Sirve inmediatamente para disfrutar de la textura crujiente de la granola. Si prefieres un toque más fresco, puedes añadir unos cubitos de hielo de coco por encima.

Pro-Tips del Chef

  • Para un toque extra brasileño, añade una pizca de pimienta de cayena a la granola de quinoa. El contraste entre lo dulce y lo picante es típico de la cocina de Bahía.
  • Si quieres un efecto visual impactante, usa pitaya rosa y amarilla en capas para crear un degradado de colores en el bol.
  • Para aumentar el contenido proteico, añade 1 cucharada de proteína vegana en polvo (sabor vainilla o neutro) al batir el smoothie.

Sustituciones

  • Leche de coco sin azúcar: Puedes sustituirla por leche de almendras o avena para un sabor más neutro. Ten en cuenta que el perfil tropical del coco se perderá, pero la textura cremosa se mantendrá si usas versiones sin azúcar.
  • Quinoa cocida: Si no tienes quinoa, usa amaranto o trigo sarraceno tostado. El sabor será ligeramente más terroso, pero la textura crujiente se conservará. Asegúrate de cocinarlos previamente.
  • Miel de agave o sirope de arce: Para una versión ceto, usa eritritol o stevia en polvo. El sabor no será exactamente el mismo, pero endulzará sin añadir calorías. Evita el azúcar refinado para mantener el carácter saludable.

Errores Comunes

  • El smoothie queda demasiado líquido.: Usa pitaya y plátano congelados para espesar la mezcla. Si ya está líquido, añade 1 cucharada de avena en polvo y bate de nuevo.
  • La granola de quinoa no queda crujiente.: Seca bien la quinoa cocida antes de tostarla y usa fuego medio-bajo para evitar que se queme. Si se humedece, vuélvela a tostar 2 minutos más.
  • El sabor es demasiado ácido.: Añade más plátano maduro o una pizca de sal para equilibrar la acidez de la pitaya. El miel de agave también ayuda a contrarrestar este efecto.

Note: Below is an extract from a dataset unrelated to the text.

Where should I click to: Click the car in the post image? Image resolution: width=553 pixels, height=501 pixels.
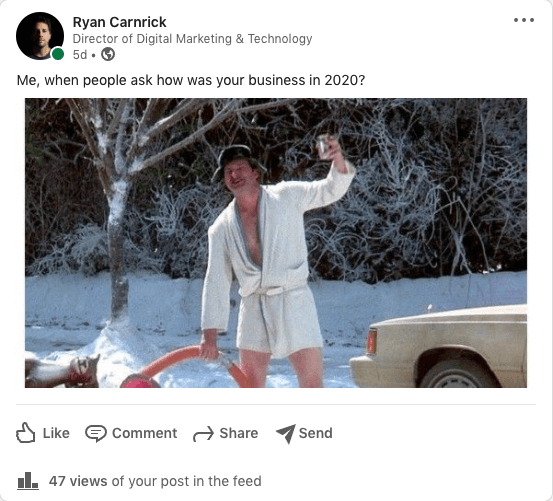438,347
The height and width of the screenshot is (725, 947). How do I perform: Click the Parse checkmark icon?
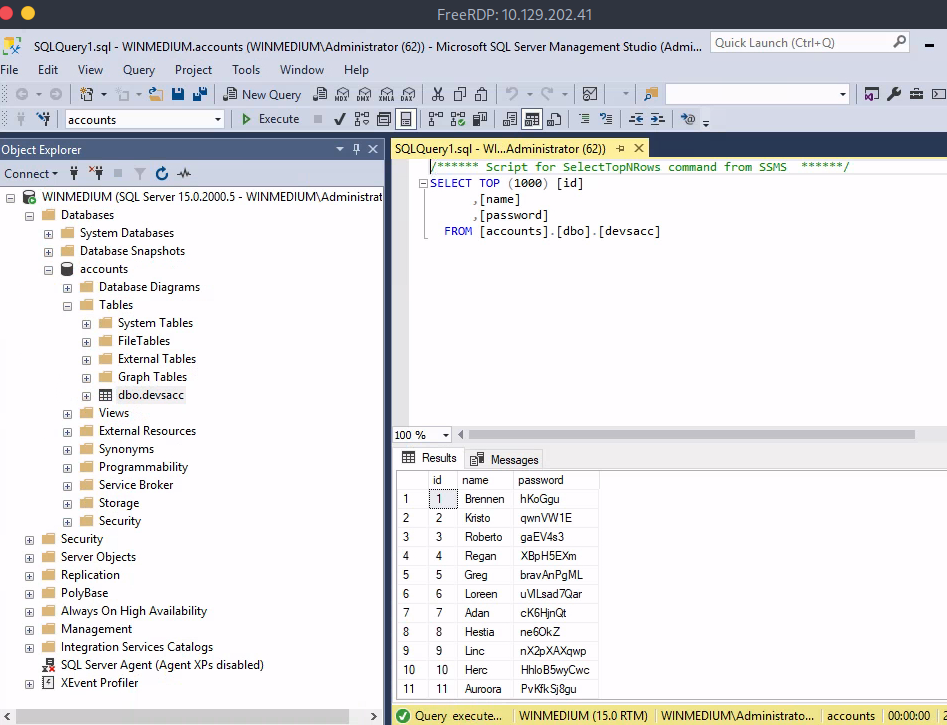pyautogui.click(x=339, y=119)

Conservación y Congelación

El Smoothie Bowl de Pitaya y Coco con Granola de Quinoa es mejor consumirlo inmediatamente después de prepararlo para disfrutar de su textura crujiente y cremosa. Si necesitas guardarlo, separa los toppings (granola y coco rallado) del smoothie base. El smoothie base puede conservarse en un recipiente hermético en la nevera hasta 24 horas, aunque perderá parte de su vibrante color. La granola de quinoa puede guardarse en un tarro de vidrio al vacío a temperatura ambiente hasta 5 días o en el congelador hasta 1 mes. Para congelar el smoothie base, viértelo en un molde para cubitos de hielo y guárdalo hasta 3 meses. Al descongelar, bate de nuevo con un poco de leche vegetal para recuperar la cremosidad. Nunca congeles el bowl ya montado, ya que la granola perdería su textura.

Preguntas Frecuentes (FAQ)

¿Puedo usar pitaya fresca en lugar de congelada?

Sí, pero deberás añadir hielo al batir para lograr la textura cremosa y fría. La pitaya congelada es ideal porque ya aporta esa temperatura y espesor sin diluir el sabor.

¿Es este smoothie bowl apto para celíacos?

Sí, siempre que todos los ingredientes sean certificados sin gluten. La quinoa y el coco son naturalmente libres de gluten, pero verifica las etiquetas de la leche de coco y los toppings para evitar contaminación cruzada.

¿Cómo puedo hacer esta receta más económica?

Sustituye el coco rallado por coco deshidratado en copos (más económico) y usa plátano de ofertas maduro (el punto negro es ideal para smoothies). La quinoa puede comprarse a granel para abaratar costes.